The dioramas he passed on his way to the lifeboats showed him a struggle that began amidst the every-day routine. Cards, magazines, books, glasses half-filled with water, food packets, videos playing, even a game of chess doubtless played between his cargo-master and the navigator. Everything froze, consumed by the red warning lights blinking throughout the ship. The music endlessly playing from the living quarters, or the ramblings of the movie in the recreational room, sounds ordinarily loud enough to anger the captain,played second to the screeching alarm and the whistle of air running past every edge or loose piece in the ship on its way out the front viewport.
Arkady fought the wind, grasping onto the metal railing running along the main corridor for that precise purpose. The twin lifeboats straddled the spine of the ship behind thick metal doors wrapped in yellow and black stripes. Staring at them necessarily meant facing the harsh red warning lights that blinded more than facilitated evacuation. With only a few hand-holds left before he reached the starboard pod, the port hatch slammed shut in a hiss of hydraulic pressure. For an instant, the percussion of the charges firing reverberated throughout the ship, drowning the noise of escaping air and throbbing alarm.

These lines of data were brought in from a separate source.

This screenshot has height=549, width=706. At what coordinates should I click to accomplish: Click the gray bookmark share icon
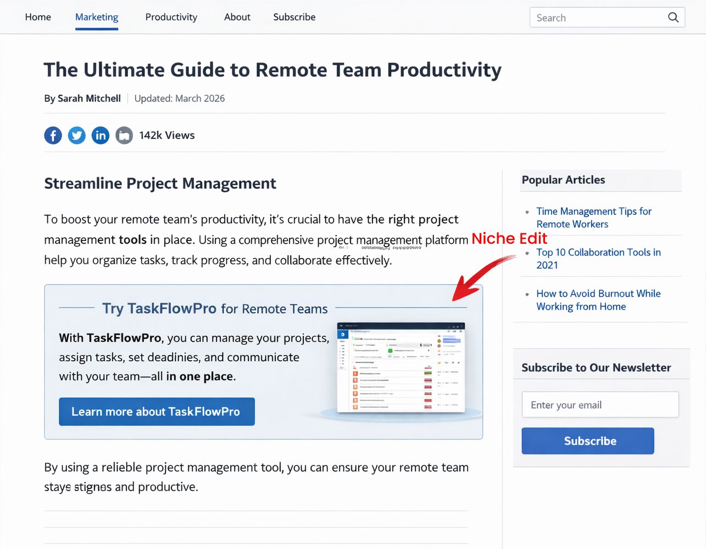pyautogui.click(x=124, y=135)
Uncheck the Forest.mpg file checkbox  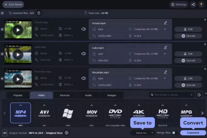(x=2, y=30)
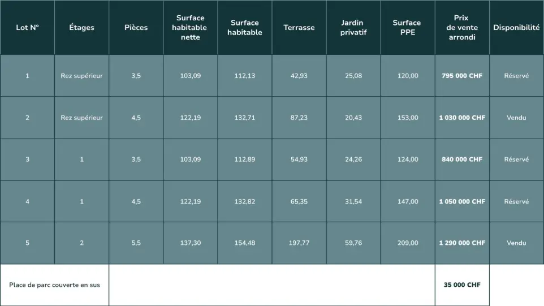544x306 pixels.
Task: Click the Disponibilité column header
Action: [517, 27]
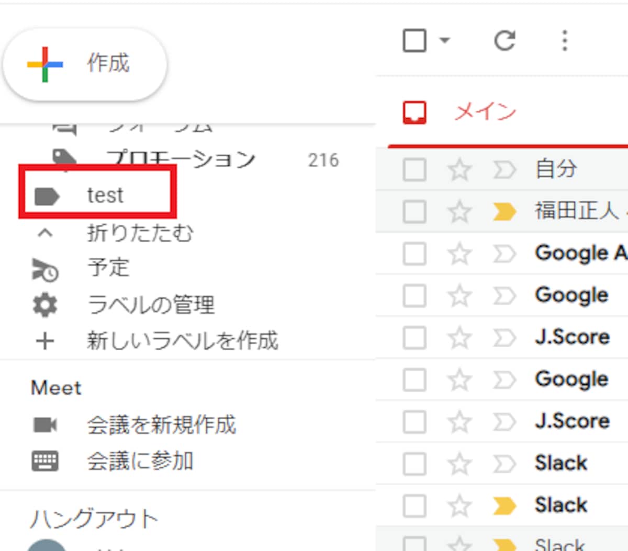Click the 予定 scheduled send icon

[45, 269]
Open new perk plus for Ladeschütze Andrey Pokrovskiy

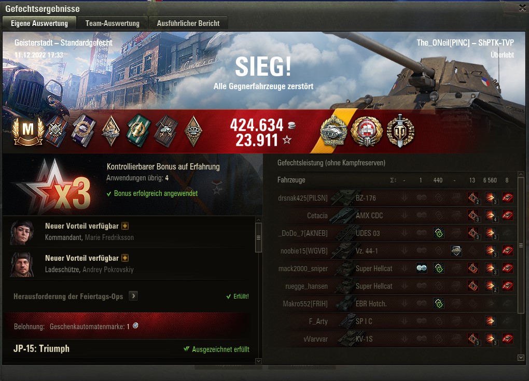[x=125, y=258]
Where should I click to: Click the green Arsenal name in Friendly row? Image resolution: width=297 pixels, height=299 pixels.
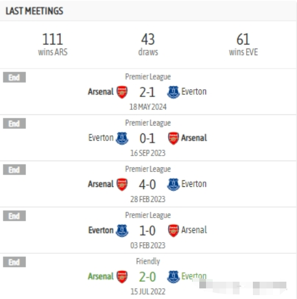(101, 276)
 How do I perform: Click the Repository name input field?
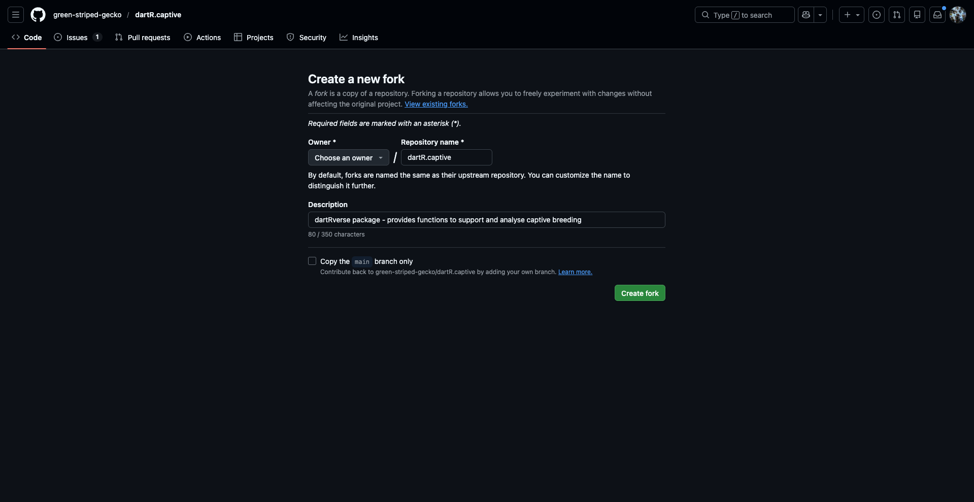pyautogui.click(x=446, y=157)
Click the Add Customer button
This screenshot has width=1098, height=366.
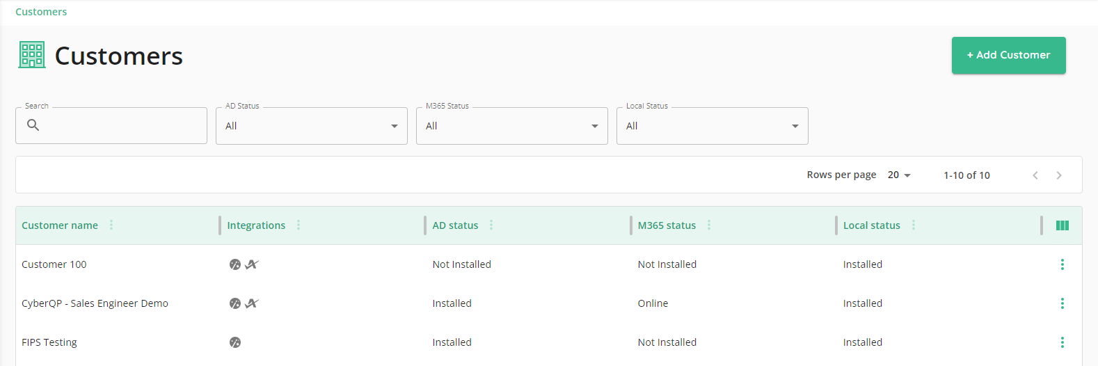(x=1009, y=55)
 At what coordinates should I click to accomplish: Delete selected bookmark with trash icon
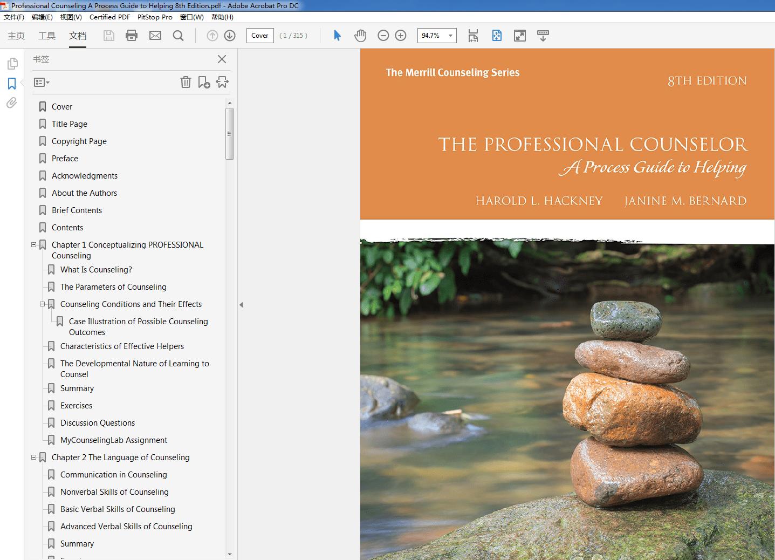click(186, 82)
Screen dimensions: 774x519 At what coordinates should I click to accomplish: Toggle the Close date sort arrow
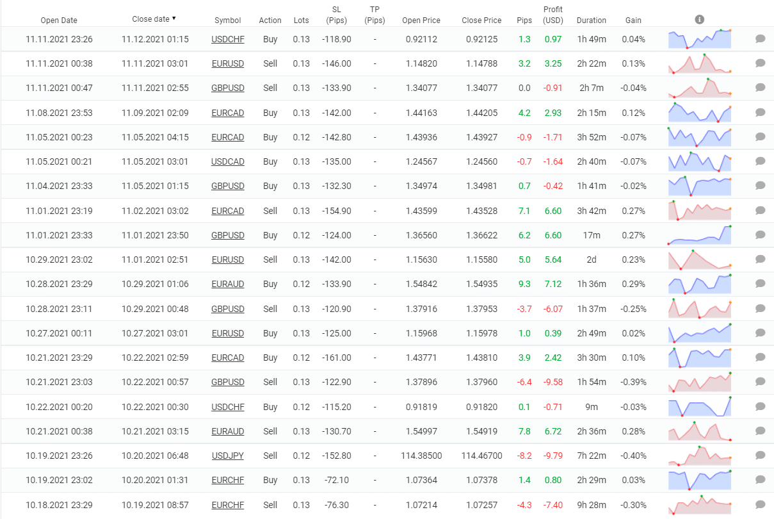[174, 19]
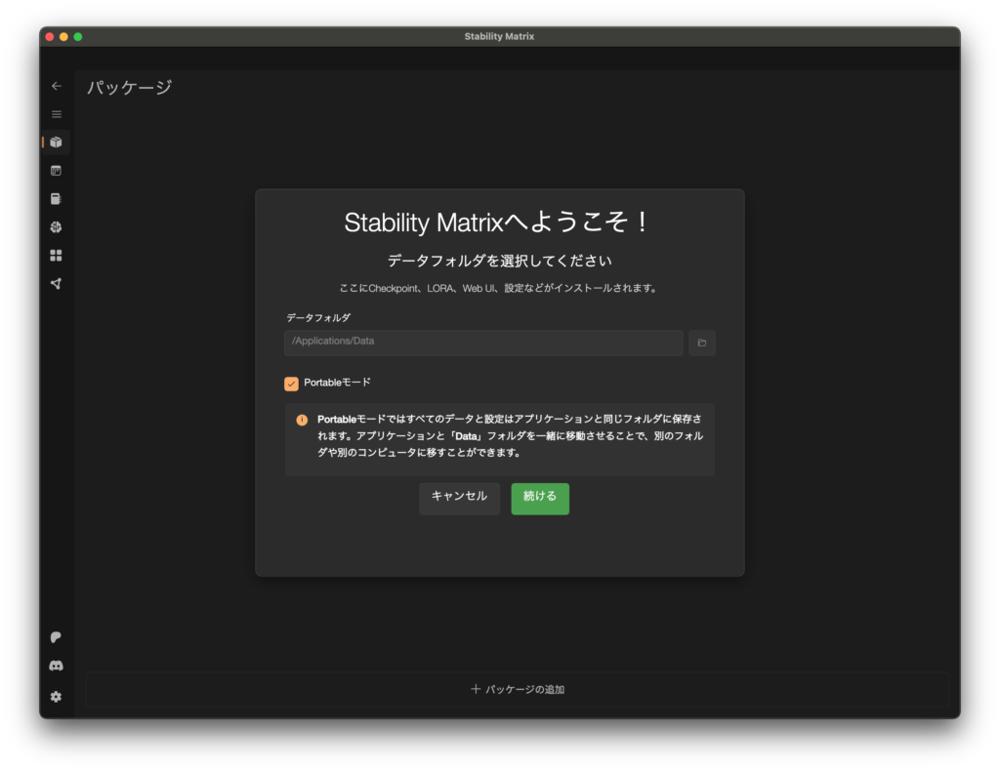This screenshot has height=771, width=1000.
Task: Open the notebook-shaped Checkpoints icon
Action: point(56,199)
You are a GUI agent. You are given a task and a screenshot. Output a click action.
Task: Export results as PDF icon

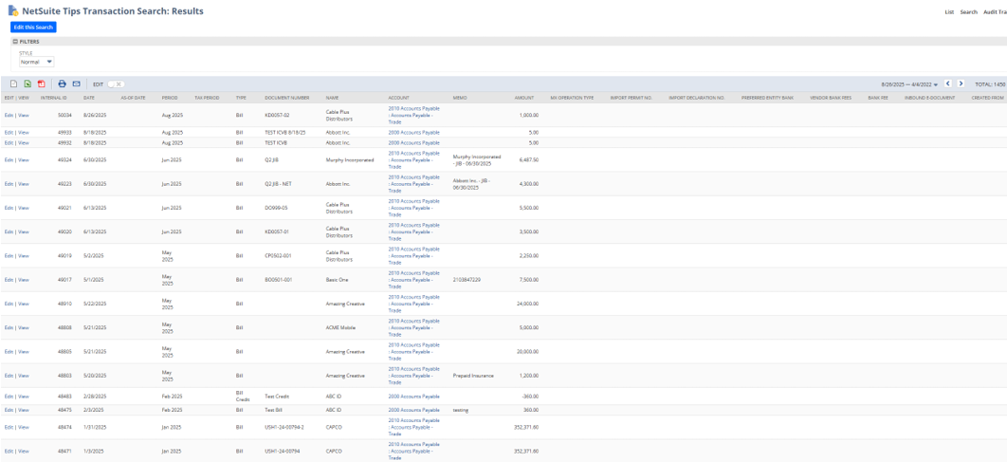pos(41,83)
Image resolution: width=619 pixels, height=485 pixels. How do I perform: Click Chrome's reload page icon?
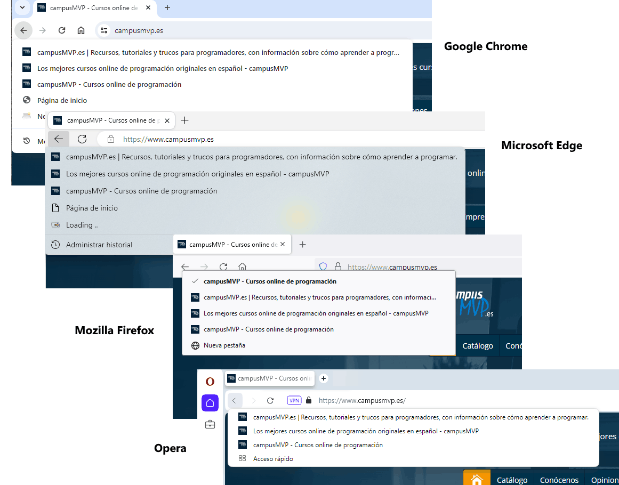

A responsible part of him knew that he should have counted heads before the ship ejected the lifeboat, but that portion was outmatched by his fear of not getting off of his own ship alive.
The captain stumbled into the only remaining lifeboat. Two of his youngest crew members, Pasha the cargo handler barely in his twenties, and Ruslan’s apprentice Vitaly, were already strapped into the padded bucket seats affixed to five of the six walls. The captain climbed into the closest free seat and snapped all four straps together in the center of his chest, putting as much power as he could behind tightening them. The chief engineer followed with more dignity, securing the heavy door. For a few seconds, the rushing noise stopped, leaving the only sound the metallic clattering of Ruslan’s buckles as he secured himself.
The engineer stared at his captain, but Arkady just stared back, still trying to comprehend what happened in the corridor. Ruslan grimaced. He reached out to one of the pair of hardened plastic boxes that flanked the door, and flipped off the latch. The front panel flopped down, and the engineer punched the red mechanical button inside.
A klaxon blared three times while all four members braced themselves. The charges kicked them away from the ship with such force the captain worried about hurting his back. For ten seconds they drifted away before the second set of thrusters fired, forcing them in the opposite direction into their harnesses. Odd specks of debris began to float in the chamber.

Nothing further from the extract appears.